La capitale ukrainienne a été violemment bombardée par l’armée russe dans la nuit du samedi 23 au dimanche 24 mai. Quelques heures auparavant, le président ukrainien Volodymyr Zelensky et l’ambassade des États-Unis à Kiev s’étaient inquiétés de la possibilité d’une attaque russe imminente et de grande ampleur tandis que Vladimir Poutine avait promis une réponse militaire à la frappe de drones ukrainiens sur des bâtiments éducatifs de la région de Lougansk occupée par Moscou, dans la nuit du jeudi 21 au vendredi 22 mai.
Quelques jours après une attaque ukrainienne meurtrière contre un lycée dans une région occupée par la Russie pour laquelle le président russe Vladimir Poutine avait promis une riposte militaire, d’intenses bombardements ont frappé Kiev, dans la nuit du samedi 23 au dimanche 24 mai.
Selon notre correspondant dans la capitale ukrainienne, Lucas Lazo, une dizaine d’explosions très puissantes ont retenti sur les coups de 1h du matin, avant que de nouvelles vagues frappent la ville depuis la terre, les airs et la mer Noire. Des journalistes de l’AFP ont également aperçu des balles traçantes fendre le ciel noir et ont entendu des tirs de mitrailleuse tentant vraisemblablement d’abattre un drone vrombissant au-dessus du centre-ville. Dans les abris du métro, la lassitude était visible sur les visages des Ukrainiens, rapporte notre correspondant.
L’armée ukrainienne a de son côté annoncé, sur Telegram, que la capitale faisait l’objet « d’une attaque massive de missiles ennemis ». Une alerte aérienne a été déclenchée dans toute l’Ukraine. L’attaque contre la capitale mobilise « des missiles de divers types et des drones », a indiqué l’armée ukrainienne.
Des incendies étaient toujours en cours dans certains quartiers résidentiels et industriels, dans la matinée du dimanche. Des familles étaient toujours bloquées dans l’abri d’une école du centre-ville dont l’ouverture s’est effondrée.
Ces attaques nocturnes de missiles et de drones ont fait au moins un mort et 13 blessés, dont sept ont été hospitalisés, a écrit sur Telegram le maire de la capitale, Vitali Klitschko, selon qui une école a également été touchée dans le quartier de Shevchenkivsky. Une frappe « à proximité » d’un autre établissement scolaire a entraîné le blocage, par des débris, de l’entrée d’un abri où sont réfugiés des habitants, a enfin précisé celui-ci.
« Des signes de préparation pour une frappe combinée sur le territoire ukrainien »
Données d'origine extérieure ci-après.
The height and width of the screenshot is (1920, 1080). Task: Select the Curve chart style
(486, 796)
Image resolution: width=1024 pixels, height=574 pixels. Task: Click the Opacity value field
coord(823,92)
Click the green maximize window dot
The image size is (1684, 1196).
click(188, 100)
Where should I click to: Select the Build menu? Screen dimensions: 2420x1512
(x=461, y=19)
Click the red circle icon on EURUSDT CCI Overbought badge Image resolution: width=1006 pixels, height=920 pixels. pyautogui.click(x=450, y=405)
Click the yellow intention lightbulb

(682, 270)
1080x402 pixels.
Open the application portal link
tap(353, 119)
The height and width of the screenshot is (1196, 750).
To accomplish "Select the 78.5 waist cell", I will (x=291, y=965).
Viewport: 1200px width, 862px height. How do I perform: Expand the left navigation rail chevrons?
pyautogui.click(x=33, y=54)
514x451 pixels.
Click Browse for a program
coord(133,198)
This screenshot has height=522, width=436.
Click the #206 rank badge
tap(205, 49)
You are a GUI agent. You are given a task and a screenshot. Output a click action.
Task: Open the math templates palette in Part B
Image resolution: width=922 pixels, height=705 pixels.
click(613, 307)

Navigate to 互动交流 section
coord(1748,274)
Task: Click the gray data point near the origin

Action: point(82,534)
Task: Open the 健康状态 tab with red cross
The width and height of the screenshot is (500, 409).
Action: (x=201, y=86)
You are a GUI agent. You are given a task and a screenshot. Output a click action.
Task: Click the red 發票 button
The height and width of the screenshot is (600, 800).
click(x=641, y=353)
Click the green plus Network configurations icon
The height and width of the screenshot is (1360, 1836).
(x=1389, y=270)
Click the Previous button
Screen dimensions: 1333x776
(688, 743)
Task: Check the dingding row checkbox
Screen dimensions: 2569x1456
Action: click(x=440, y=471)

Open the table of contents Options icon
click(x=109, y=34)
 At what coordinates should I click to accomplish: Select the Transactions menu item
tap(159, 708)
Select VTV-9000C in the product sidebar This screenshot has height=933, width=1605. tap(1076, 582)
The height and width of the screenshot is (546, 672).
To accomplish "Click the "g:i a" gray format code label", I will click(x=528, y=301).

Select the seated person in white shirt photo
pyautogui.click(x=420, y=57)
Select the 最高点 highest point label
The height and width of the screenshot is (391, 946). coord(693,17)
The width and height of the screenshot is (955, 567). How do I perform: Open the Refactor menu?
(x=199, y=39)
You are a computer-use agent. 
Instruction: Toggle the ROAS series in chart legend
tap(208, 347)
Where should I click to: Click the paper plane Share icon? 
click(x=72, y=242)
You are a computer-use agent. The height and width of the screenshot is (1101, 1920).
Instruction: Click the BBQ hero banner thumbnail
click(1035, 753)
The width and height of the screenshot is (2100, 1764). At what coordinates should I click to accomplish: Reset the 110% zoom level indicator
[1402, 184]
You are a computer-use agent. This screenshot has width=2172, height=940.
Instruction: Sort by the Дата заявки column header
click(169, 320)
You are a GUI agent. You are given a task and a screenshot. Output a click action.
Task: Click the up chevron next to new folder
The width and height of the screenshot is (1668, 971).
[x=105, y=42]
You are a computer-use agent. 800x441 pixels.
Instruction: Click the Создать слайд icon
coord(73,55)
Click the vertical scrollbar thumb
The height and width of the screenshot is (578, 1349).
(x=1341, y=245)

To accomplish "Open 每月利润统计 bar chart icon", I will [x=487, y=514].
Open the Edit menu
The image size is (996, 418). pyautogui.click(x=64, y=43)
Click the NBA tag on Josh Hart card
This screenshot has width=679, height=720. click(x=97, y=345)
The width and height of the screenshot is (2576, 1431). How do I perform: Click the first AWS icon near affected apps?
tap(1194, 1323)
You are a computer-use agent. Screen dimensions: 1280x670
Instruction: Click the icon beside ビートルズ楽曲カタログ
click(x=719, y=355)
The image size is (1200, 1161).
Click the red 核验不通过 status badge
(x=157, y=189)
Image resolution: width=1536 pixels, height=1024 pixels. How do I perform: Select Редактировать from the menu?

Quelques heures plus tôt, le président ukrainien et l’ambassade des États-Unis à Kiev s’étaient inquiétés de la possibilité d’une attaque russe imminente et massive contre le pays. « Nous voyons des signes de préparation pour une frappe combinée sur le territoire ukrainien, y compris Kiev, impliquant divers types d’armes », notamment le missile Orechnik de portée intermédiaire et particulièrement difficile à intercepter, avait notamment déclaré Volodymyr Zelensky, appelant la population à « agir avec responsabilité » et à se rendre dans les abris en cas d’alerte. L’ambassade américaine à Kiev avait également « reçu des informations concernant une attaque aérienne potentiellement importante qui pourrait survenir à tout moment », selon un communiqué publié sur son site internet.
L’armée russe a déployé l’Orechnik, son missile hypersonique à capacité nucléaire le plus récent, l’année dernière en Biélorussie, pays allié de Moscou qui partage une frontière avec trois États membres de l’Otan et de l’Union européenne – la Pologne, la Lituanie et la Lettonie – ainsi qu’avec l’Ukraine. Moscou a déjà employé l’Orechnik à deux reprises depuis le début de son invasion de l’Ukraine en février 2022.
Le président russe Vladimir Poutine avait promis une réponse militaire après une frappe de drones ukrainiens dans la nuit du jeudi 21 au vendredi 22 mai sur des bâtiments éducatifs de Starobilsk, dans la région ukrainienne de Lougansk (est) occupée par Moscou. L’attaque a fait au moins 18 morts et plus de 40 blessés.
Kiev a démenti avoir visé des cibles civiles et a affirmé avoir frappé une unité russe de drones stationnée dans la région.